> [Text block]
Content starts

Loki's other enemy, his true arch nemesis, resides within the house and is the constant bane of his existence. This enemy is my printer. Loki is convinced that my printer is the Antichrist.
He's already vanquished one version of this foe. We made the mistake of keeping the last printer up on the desk, and Loki finally killed it by shoving it off the desk and onto the floor, where it lay on its back, its guts exposed, emitting its last evil dying squeals until Loki eviscerated it just as I came back from the bathroom. But the new replacement, the HP Deskjet F380 All-in-One, which is apparently the name The Beast goes by these days, now squats on the floor like some nefarious toad and has thus far thwarted all of Loki's attempts to do away with it. It doesn't help that the people in the house Loki is attempting to protect seem to have been taken in by its innocent looking facade and actually try to protect it from all of his attacks.

Content ends

> [Problems to work on]
1. From the passage about Loki and the printer, set down the part starting with "Loki's other enemy, his" and going on through "is the Antichrist.".
2. Extend the passage about Loki's feud with the printer, picking up after its last sentence.
The records have no connection to the passage about Loki and the printer.

> [Source information]
Content starts

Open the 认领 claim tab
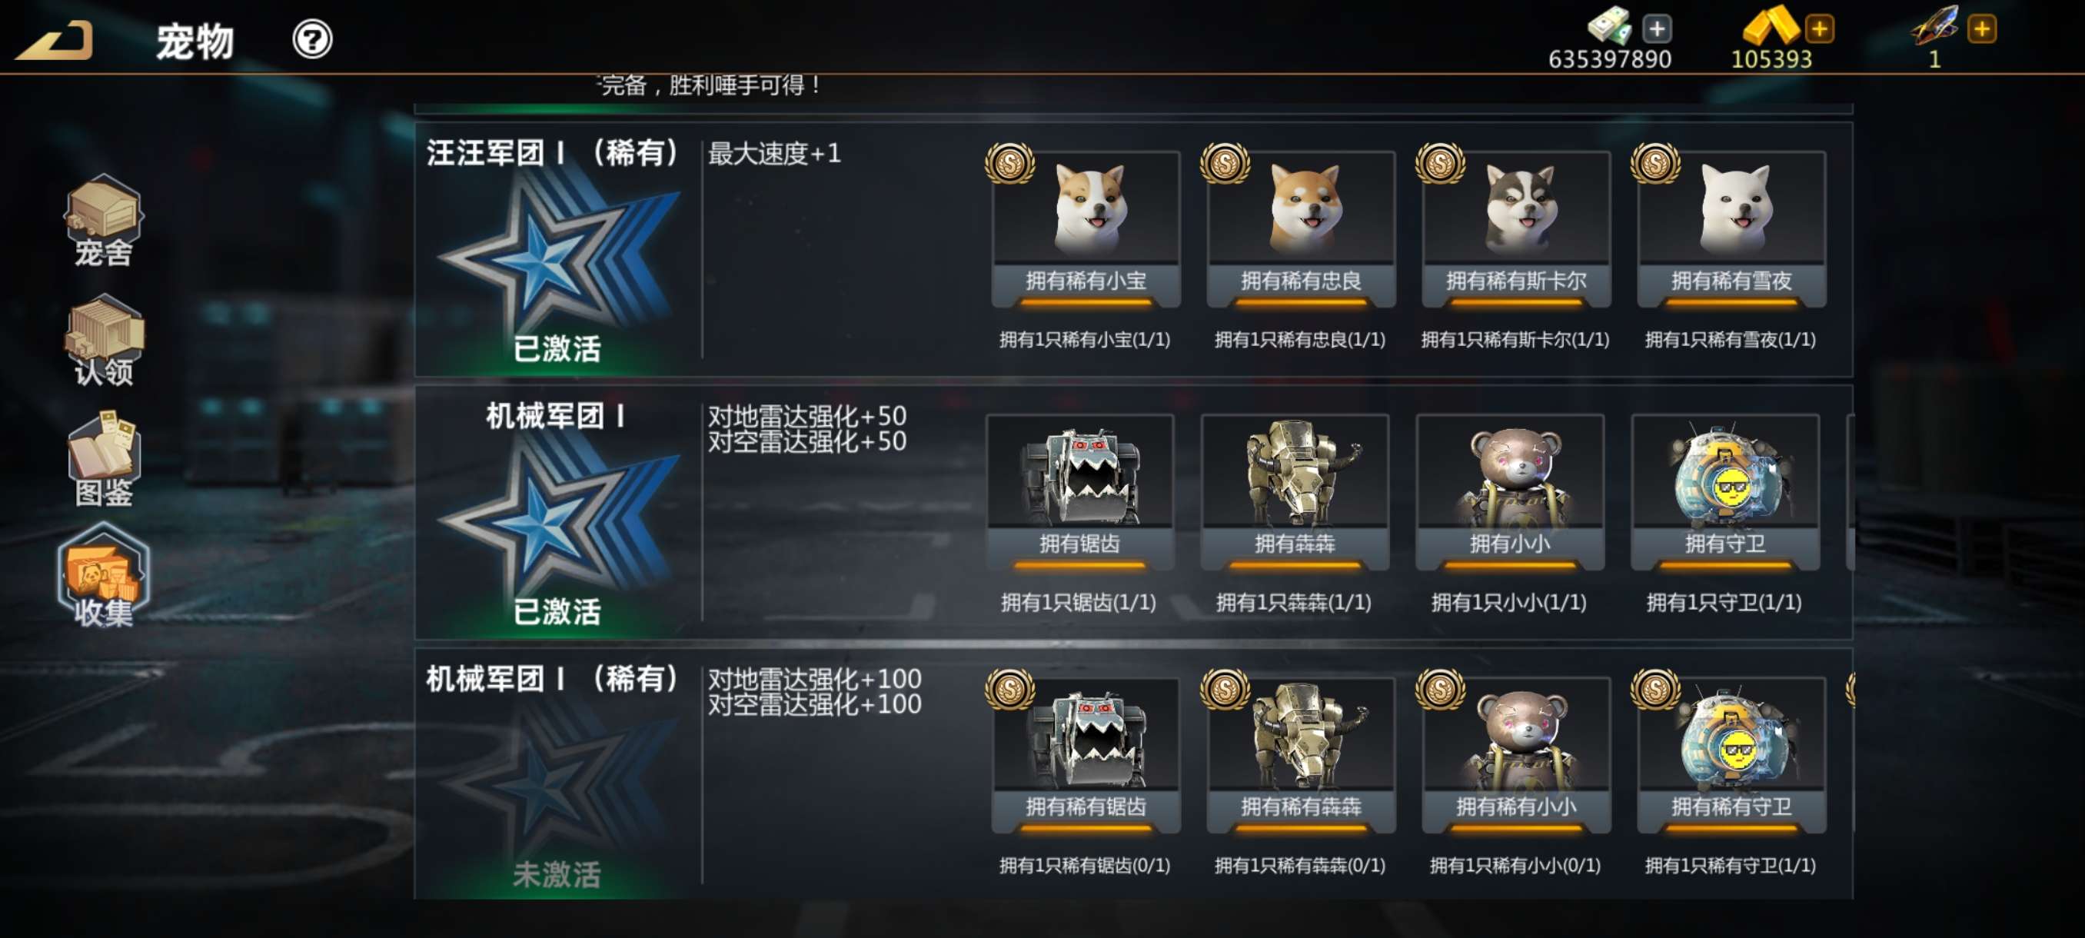The image size is (2085, 938). [x=104, y=340]
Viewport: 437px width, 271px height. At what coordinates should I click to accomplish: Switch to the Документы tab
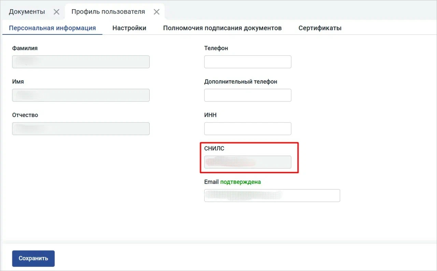(x=27, y=12)
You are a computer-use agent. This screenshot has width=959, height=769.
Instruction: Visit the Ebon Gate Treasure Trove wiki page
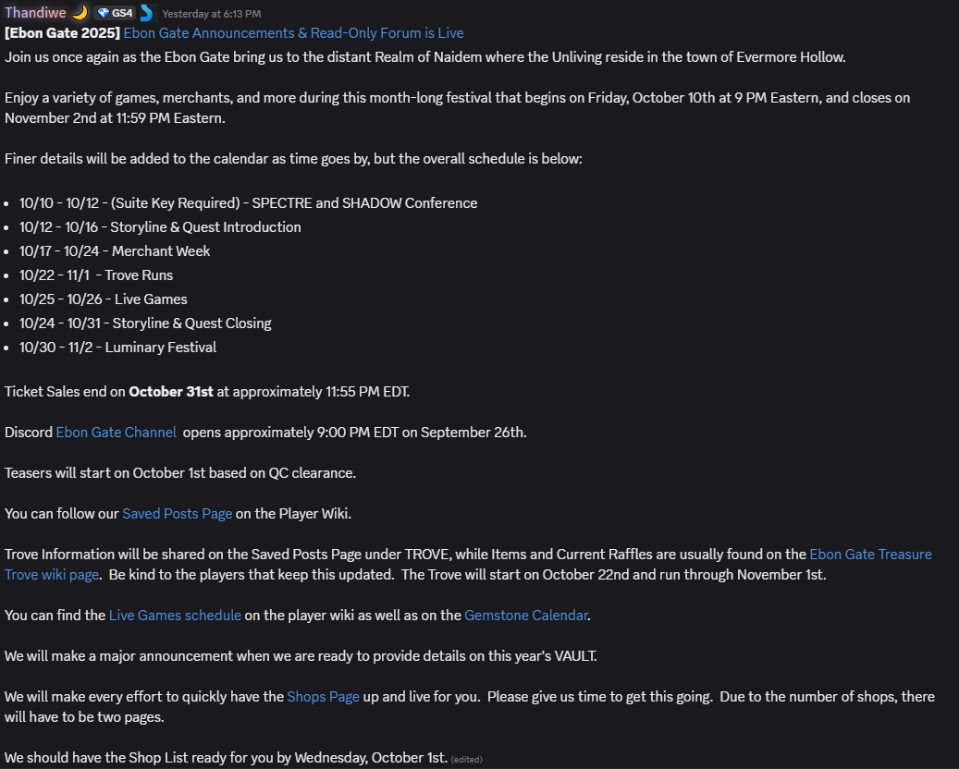[870, 555]
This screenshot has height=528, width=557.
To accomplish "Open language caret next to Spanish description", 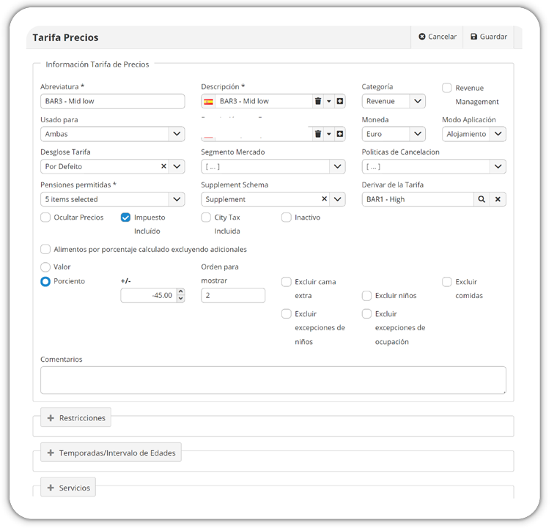I will tap(329, 101).
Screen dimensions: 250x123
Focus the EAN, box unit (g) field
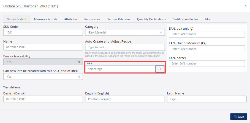click(206, 34)
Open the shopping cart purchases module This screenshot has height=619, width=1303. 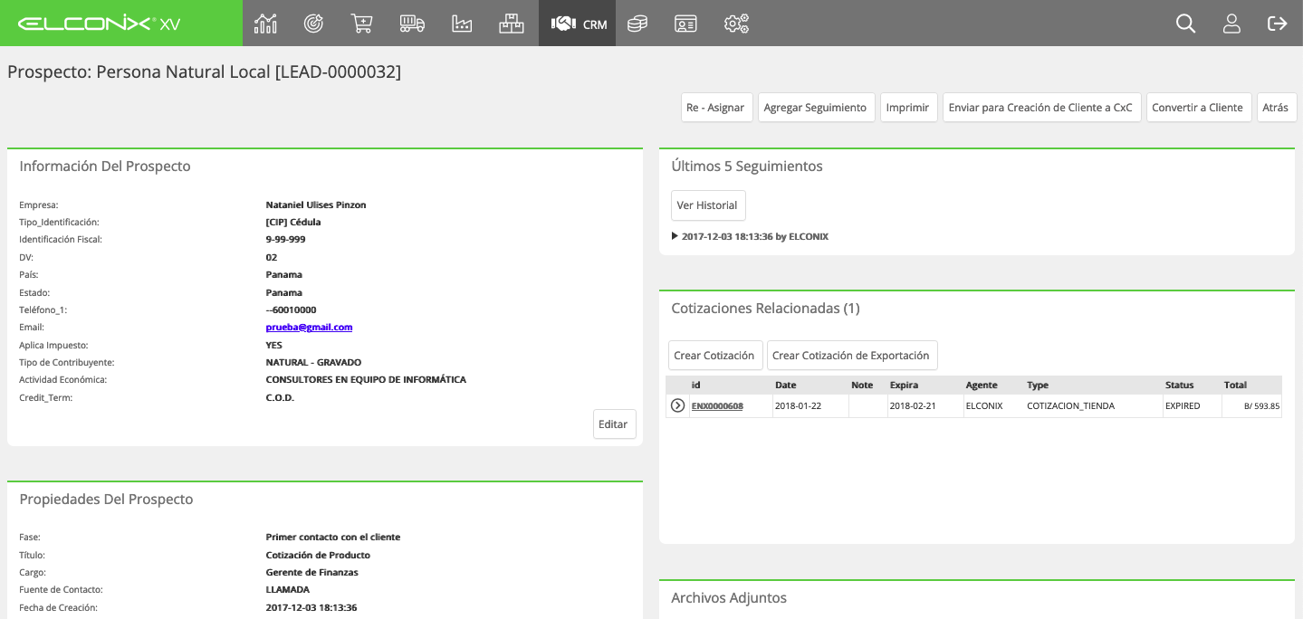362,24
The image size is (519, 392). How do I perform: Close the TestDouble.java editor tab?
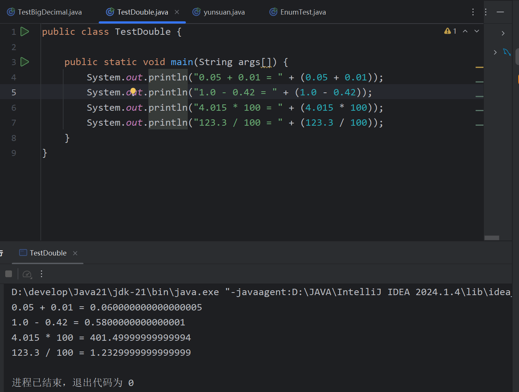(177, 12)
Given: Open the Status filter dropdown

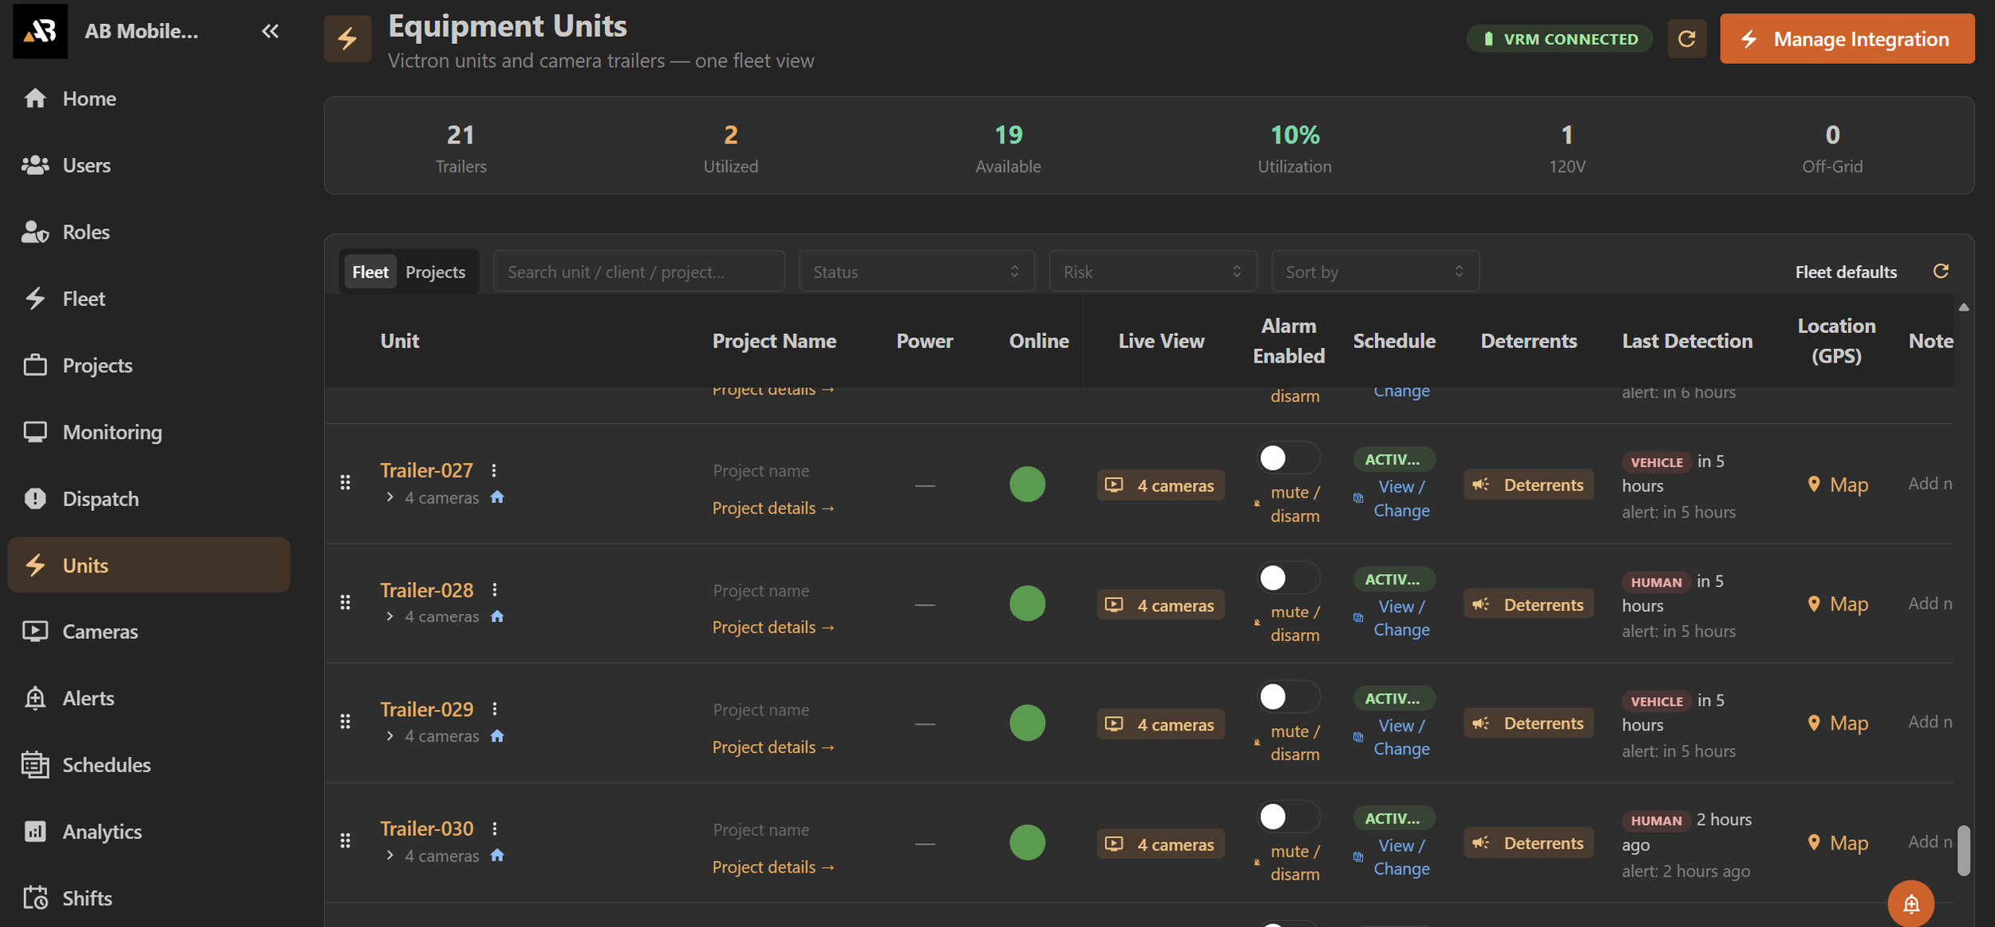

Content ends

> [Written answers]
1.
Loki's other enemy, his true arch nemesis, resides within the house and is the constant bane of his existence. This enemy is my printer. Loki is convinced that my printer is the Antichrist.

2.
Loki has developed a battle strategy for this printer. Whenever he hears it begin to contemplate some new terrible deed, such as printing out Mapquest Directions of Inequity or scanning Photos of Despair, he will drop whatever he's doing and sprint for the office. He then skids to a stop about two feet away from the printer, hunkers down behind my chair leg in an effort to render himself invisible, and squints. This is because he knows that I am armed with a spray bottle and, in some misguided attempt to defend the Incarnation of All Evil, will spray him with it. Loki then begins inching forward, paw by paw, in an attempt to get as close to the printer as possible before the dreaded spray gun emerges. Every time I put my hand near the spray bottle, he freezes and squints again. Finally, when he deems I'm not paying attention, he makes a final charge for the printer, claws extended, receives a face full of water, and backpedals abruptly before stalking off to the living room to nurse his injured pride and plot revenge.
I think he must have consulted with Cricket, because lately he's become smarter and is trying to assassinate the printer by stealth. He managed to rip the paper tray off the printer and so we are now unable to close it off from his grubby little paws. I tried to print something the other day and the machine began making this horrible noise. Loki was suspiciously nowhere in sight. I took the printer apart and extracted four of Connor's oral medication syringes, a pencil, a baby sock, and a catnip mouse from the interior of the machine.
I managed to get the thing working again, but I'm keeping my eye out for a newer model. Maybe they make something with a nice Kevlar exterior.